Data entries

=====

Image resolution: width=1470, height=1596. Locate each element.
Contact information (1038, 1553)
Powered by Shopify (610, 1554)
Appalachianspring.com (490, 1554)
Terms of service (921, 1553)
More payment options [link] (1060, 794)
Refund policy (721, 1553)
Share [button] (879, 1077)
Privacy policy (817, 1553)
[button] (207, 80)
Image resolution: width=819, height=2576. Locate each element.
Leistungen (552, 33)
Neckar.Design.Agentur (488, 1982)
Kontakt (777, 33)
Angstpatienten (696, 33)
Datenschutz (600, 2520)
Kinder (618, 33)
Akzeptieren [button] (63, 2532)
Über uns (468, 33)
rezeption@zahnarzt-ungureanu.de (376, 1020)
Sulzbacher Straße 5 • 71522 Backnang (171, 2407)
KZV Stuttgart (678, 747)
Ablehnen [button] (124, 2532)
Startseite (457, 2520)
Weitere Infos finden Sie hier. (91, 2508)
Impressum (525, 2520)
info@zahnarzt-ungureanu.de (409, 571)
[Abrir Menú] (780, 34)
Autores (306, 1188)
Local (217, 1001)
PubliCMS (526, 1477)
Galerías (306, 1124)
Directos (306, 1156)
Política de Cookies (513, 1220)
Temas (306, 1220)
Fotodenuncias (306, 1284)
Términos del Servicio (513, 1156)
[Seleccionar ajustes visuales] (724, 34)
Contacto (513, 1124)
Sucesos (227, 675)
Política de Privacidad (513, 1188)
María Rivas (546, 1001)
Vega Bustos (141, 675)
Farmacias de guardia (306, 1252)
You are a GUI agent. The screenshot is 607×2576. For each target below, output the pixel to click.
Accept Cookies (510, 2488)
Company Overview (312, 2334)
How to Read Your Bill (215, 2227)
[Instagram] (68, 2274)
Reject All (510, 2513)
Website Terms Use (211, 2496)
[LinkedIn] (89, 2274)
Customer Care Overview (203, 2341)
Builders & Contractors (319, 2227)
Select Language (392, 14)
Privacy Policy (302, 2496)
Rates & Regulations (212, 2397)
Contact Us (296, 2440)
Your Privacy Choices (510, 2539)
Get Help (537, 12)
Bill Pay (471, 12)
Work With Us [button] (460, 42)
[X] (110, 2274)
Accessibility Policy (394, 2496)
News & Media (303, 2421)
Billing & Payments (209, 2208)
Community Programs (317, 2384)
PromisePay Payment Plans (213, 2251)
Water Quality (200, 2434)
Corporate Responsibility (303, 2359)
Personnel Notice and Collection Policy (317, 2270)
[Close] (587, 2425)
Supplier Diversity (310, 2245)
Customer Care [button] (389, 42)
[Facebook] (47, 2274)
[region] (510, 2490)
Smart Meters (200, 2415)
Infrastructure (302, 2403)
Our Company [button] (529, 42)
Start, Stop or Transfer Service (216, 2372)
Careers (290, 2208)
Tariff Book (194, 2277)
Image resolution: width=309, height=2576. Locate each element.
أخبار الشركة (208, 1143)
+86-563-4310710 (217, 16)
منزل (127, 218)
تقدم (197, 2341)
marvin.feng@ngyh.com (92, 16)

=====

- [PROMPT]: In the records above, find each line with the string "height" and list it.

- [WRITTEN RESPONSE]:
Image resolution: width=1470, height=1596. Locate each element.
Image resolution: width=819, height=2576. Locate each element.
Image resolution: width=309, height=2576. Locate each element.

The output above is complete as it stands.